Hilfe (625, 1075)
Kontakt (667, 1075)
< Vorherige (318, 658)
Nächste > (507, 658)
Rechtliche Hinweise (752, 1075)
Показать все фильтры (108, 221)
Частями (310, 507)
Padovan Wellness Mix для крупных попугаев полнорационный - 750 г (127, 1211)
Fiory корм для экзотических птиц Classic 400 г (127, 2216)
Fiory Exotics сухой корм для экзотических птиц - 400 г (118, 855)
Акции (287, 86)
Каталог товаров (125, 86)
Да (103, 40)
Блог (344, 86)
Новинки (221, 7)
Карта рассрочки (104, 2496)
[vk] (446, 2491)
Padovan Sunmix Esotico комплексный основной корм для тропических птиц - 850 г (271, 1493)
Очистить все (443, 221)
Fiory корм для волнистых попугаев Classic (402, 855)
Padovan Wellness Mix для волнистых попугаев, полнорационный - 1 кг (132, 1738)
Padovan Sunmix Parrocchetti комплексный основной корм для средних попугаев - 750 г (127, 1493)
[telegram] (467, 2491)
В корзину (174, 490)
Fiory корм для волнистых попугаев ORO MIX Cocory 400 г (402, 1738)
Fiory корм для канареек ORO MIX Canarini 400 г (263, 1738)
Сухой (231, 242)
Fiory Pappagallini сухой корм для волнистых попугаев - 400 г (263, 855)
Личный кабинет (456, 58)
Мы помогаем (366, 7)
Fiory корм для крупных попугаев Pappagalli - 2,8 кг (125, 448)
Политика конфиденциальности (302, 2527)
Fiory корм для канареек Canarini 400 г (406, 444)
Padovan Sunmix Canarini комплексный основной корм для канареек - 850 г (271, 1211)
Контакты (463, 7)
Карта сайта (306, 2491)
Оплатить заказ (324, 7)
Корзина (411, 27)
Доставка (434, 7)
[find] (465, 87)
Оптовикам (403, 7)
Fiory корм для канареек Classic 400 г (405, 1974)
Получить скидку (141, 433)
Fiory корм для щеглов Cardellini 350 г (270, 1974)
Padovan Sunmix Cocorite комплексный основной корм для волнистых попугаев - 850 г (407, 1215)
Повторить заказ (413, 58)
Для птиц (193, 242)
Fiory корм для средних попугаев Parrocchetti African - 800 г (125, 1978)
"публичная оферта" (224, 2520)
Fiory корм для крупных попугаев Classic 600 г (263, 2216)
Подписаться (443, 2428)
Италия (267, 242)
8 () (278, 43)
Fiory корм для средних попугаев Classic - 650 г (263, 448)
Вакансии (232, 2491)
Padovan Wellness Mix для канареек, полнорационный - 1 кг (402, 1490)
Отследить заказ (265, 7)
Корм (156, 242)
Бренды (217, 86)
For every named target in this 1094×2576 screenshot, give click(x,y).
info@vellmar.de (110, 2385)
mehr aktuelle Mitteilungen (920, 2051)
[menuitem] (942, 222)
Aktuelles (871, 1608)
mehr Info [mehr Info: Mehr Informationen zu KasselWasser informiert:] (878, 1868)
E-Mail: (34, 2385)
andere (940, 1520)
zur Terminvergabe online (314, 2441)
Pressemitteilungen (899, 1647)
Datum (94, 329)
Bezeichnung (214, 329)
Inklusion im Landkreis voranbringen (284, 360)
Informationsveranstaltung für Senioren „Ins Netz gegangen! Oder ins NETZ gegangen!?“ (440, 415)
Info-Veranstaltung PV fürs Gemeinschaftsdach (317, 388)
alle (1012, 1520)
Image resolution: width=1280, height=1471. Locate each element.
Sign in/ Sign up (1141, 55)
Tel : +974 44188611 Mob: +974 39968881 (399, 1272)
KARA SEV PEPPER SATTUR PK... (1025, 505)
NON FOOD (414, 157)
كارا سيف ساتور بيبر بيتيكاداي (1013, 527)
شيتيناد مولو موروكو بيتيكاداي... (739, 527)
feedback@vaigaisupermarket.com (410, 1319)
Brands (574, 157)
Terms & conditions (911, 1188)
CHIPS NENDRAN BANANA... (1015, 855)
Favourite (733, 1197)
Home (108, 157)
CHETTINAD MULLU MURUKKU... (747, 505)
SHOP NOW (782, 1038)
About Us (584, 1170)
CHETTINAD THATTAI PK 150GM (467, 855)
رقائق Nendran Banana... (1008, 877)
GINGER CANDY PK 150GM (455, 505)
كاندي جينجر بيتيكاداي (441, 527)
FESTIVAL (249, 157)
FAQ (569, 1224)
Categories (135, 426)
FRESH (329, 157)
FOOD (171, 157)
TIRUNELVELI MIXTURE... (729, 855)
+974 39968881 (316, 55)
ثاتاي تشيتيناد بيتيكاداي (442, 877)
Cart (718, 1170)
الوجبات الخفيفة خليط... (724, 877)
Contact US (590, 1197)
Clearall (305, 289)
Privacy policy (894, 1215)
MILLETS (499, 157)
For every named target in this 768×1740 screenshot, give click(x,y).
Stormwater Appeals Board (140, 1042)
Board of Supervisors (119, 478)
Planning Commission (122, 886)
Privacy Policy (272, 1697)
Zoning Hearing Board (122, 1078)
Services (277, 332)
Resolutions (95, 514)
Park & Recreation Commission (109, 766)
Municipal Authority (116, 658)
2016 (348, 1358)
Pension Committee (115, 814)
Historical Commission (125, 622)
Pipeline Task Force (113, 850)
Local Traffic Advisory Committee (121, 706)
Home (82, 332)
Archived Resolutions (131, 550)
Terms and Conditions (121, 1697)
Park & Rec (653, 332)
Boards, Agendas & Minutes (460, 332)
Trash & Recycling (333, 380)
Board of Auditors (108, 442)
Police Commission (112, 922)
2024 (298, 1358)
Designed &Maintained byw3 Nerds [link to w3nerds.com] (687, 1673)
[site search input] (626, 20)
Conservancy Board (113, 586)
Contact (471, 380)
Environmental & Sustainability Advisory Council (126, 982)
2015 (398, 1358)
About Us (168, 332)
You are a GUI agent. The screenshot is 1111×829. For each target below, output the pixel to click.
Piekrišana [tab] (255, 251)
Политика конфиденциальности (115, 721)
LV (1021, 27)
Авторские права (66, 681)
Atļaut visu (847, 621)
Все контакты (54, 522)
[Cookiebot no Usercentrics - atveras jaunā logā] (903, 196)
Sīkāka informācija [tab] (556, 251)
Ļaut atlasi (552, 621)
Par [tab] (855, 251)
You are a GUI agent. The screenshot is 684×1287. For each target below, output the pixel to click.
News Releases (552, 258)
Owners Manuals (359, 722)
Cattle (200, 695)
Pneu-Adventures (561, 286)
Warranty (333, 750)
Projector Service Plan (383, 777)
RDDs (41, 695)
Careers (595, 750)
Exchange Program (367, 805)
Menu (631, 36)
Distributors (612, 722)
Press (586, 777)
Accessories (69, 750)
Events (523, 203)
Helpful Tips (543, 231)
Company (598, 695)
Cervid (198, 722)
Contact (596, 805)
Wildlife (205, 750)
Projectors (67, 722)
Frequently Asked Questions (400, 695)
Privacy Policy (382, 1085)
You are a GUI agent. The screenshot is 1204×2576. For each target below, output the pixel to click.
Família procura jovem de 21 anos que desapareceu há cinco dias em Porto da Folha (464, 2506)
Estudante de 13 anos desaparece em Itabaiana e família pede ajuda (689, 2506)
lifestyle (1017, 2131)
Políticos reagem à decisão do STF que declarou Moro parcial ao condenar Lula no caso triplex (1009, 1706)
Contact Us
****************
Reproduce each of the records above verbatim, one per line and in the same order.

| Response |
Hilfe (625, 1075)
Kontakt (667, 1075)
< Vorherige (318, 658)
Nächste > (507, 658)
Rechtliche Hinweise (752, 1075)
Показать все фильтры (108, 221)
Частями (310, 507)
Padovan Wellness Mix для крупных попугаев полнорационный - 750 г (127, 1211)
Fiory корм для экзотических птиц Classic 400 г (127, 2216)
Fiory Exotics сухой корм для экзотических птиц - 400 г (118, 855)
Акции (287, 86)
Каталог товаров (125, 86)
Да (103, 40)
Блог (344, 86)
Новинки (221, 7)
Карта рассрочки (104, 2496)
[vk] (446, 2491)
Padovan Sunmix Esotico комплексный основной корм для тропических птиц - 850 г (271, 1493)
Очистить все (443, 221)
Fiory корм для волнистых попугаев Classic (402, 855)
Padovan Wellness Mix для волнистых попугаев, полнорационный - 1 кг (132, 1738)
Padovan Sunmix Parrocchetti комплексный основной корм для средних попугаев - 750 г (127, 1493)
[telegram] (467, 2491)
В корзину (174, 490)
Fiory корм для волнистых попугаев ORO MIX Cocory 400 г (402, 1738)
Fiory корм для канареек ORO MIX Canarini 400 г (263, 1738)
Сухой (231, 242)
Fiory Pappagallini сухой корм для волнистых попугаев - 400 г (263, 855)
Личный кабинет (456, 58)
Мы помогаем (366, 7)
Fiory корм для крупных попугаев Pappagalli - 2,8 кг (125, 448)
Политика конфиденциальности (302, 2527)
Fiory корм для канареек Canarini 400 г (406, 444)
Padovan Sunmix Canarini комплексный основной корм для канареек - 850 г (271, 1211)
Контакты (463, 7)
Карта сайта (306, 2491)
Оплатить заказ (324, 7)
Корзина (411, 27)
Доставка (434, 7)
[find] (465, 87)
Оптовикам (403, 7)
Fiory корм для канареек Classic 400 г (405, 1974)
Получить скидку (141, 433)
Fiory корм для щеглов Cardellini 350 г (270, 1974)
Padovan Sunmix Cocorite комплексный основной корм для волнистых попугаев - 850 г (407, 1215)
Повторить заказ (413, 58)
Для птиц (193, 242)
Fiory корм для средних попугаев Parrocchetti African - 800 г (125, 1978)
"публичная оферта" (224, 2520)
Fiory корм для крупных попугаев Classic 600 г (263, 2216)
Подписаться (443, 2428)
Италия (267, 242)
8 () (278, 43)
Fiory корм для средних попугаев Classic - 650 г (263, 448)
Вакансии (232, 2491)
Padovan Wellness Mix для канареек, полнорационный - 1 кг (402, 1490)
Отследить заказ (265, 7)
Корм (156, 242)
Бренды (217, 86)
For every named target in this 1094×2576 screenshot, give click(x,y).
info@vellmar.de (110, 2385)
mehr aktuelle Mitteilungen (920, 2051)
[menuitem] (942, 222)
Aktuelles (871, 1608)
mehr Info [mehr Info: Mehr Informationen zu KasselWasser informiert:] (878, 1868)
E-Mail: (34, 2385)
andere (940, 1520)
zur Terminvergabe online (314, 2441)
Pressemitteilungen (899, 1647)
Datum (94, 329)
Bezeichnung (214, 329)
Inklusion im Landkreis voranbringen (284, 360)
Informationsveranstaltung für Senioren „Ins Netz gegangen! Oder ins NETZ gegangen!?“ (440, 415)
Info-Veranstaltung PV fürs Gemeinschaftsdach (317, 388)
alle (1012, 1520)
Image resolution: width=1280, height=1471. Locate each element.
Sign in/ Sign up (1141, 55)
Tel : +974 44188611 Mob: +974 39968881 (399, 1272)
KARA SEV PEPPER SATTUR PK... (1025, 505)
NON FOOD (414, 157)
كارا سيف ساتور بيبر بيتيكاداي (1013, 527)
شيتيناد مولو موروكو بيتيكاداي... (739, 527)
feedback@vaigaisupermarket.com (410, 1319)
Brands (574, 157)
Terms & conditions (911, 1188)
CHIPS NENDRAN BANANA... (1015, 855)
Favourite (733, 1197)
Home (108, 157)
CHETTINAD MULLU MURUKKU... (747, 505)
SHOP NOW (782, 1038)
About Us (584, 1170)
CHETTINAD THATTAI PK 150GM (467, 855)
رقائق Nendran Banana... (1008, 877)
GINGER CANDY PK 150GM (455, 505)
كاندي جينجر بيتيكاداي (441, 527)
FESTIVAL (249, 157)
FAQ (569, 1224)
Categories (135, 426)
FRESH (329, 157)
FOOD (171, 157)
TIRUNELVELI MIXTURE... (729, 855)
+974 39968881 (316, 55)
ثاتاي تشيتيناد بيتيكاداي (442, 877)
Cart (718, 1170)
الوجبات الخفيفة خليط... (724, 877)
Contact US (590, 1197)
Clearall (305, 289)
Privacy policy (894, 1215)
MILLETS (499, 157)
For every named target in this 768×1740 screenshot, give click(x,y).
Stormwater Appeals Board (140, 1042)
Board of Supervisors (119, 478)
Planning Commission (122, 886)
Privacy Policy (272, 1697)
Zoning Hearing Board (122, 1078)
Services (277, 332)
Resolutions (95, 514)
Park & Recreation Commission (109, 766)
Municipal Authority (116, 658)
2016 (348, 1358)
Pension Committee (115, 814)
Historical Commission (125, 622)
Pipeline Task Force (113, 850)
Local Traffic Advisory Committee (121, 706)
Home (82, 332)
Archived Resolutions (131, 550)
Terms and Conditions (121, 1697)
Park & Rec (653, 332)
Boards, Agendas & Minutes (460, 332)
Trash & Recycling (333, 380)
Board of Auditors (108, 442)
Police Commission (112, 922)
2024 (298, 1358)
Designed &Maintained byw3 Nerds [link to w3nerds.com] (687, 1673)
[site search input] (626, 20)
Conservancy Board (113, 586)
Contact (471, 380)
Environmental & Sustainability Advisory Council (126, 982)
2015 (398, 1358)
About Us (168, 332)
You are a GUI agent. The screenshot is 1111×829. For each target below, output the pixel to click.
Piekrišana [tab] (255, 251)
Политика конфиденциальности (115, 721)
LV (1021, 27)
Авторские права (66, 681)
Atļaut visu (847, 621)
Все контакты (54, 522)
[Cookiebot no Usercentrics - atveras jaunā logā] (903, 196)
Sīkāka informācija [tab] (556, 251)
Ļaut atlasi (552, 621)
Par [tab] (855, 251)
You are a GUI agent. The screenshot is 684×1287. For each target below, output the pixel to click.
News Releases (552, 258)
Owners Manuals (359, 722)
Cattle (200, 695)
Pneu-Adventures (561, 286)
Warranty (333, 750)
Projector Service Plan (383, 777)
RDDs (41, 695)
Careers (595, 750)
Exchange Program (367, 805)
Menu (631, 36)
Distributors (612, 722)
Press (586, 777)
Accessories (69, 750)
Events (523, 203)
Helpful Tips (543, 231)
Company (598, 695)
Cervid (198, 722)
Contact (596, 805)
Wildlife (205, 750)
Projectors (67, 722)
Frequently Asked Questions (400, 695)
Privacy Policy (382, 1085)
You are a GUI agent. The screenshot is 1204×2576. For each target below, output the pixel to click.
Família procura jovem de 21 anos que desapareceu há cinco dias em Porto da Folha (464, 2506)
Estudante de 13 anos desaparece em Itabaiana e família pede ajuda (689, 2506)
lifestyle (1017, 2131)
Políticos reagem à decisão do STF que declarou Moro parcial ao condenar Lula no caso triplex (1009, 1706)
Contact Us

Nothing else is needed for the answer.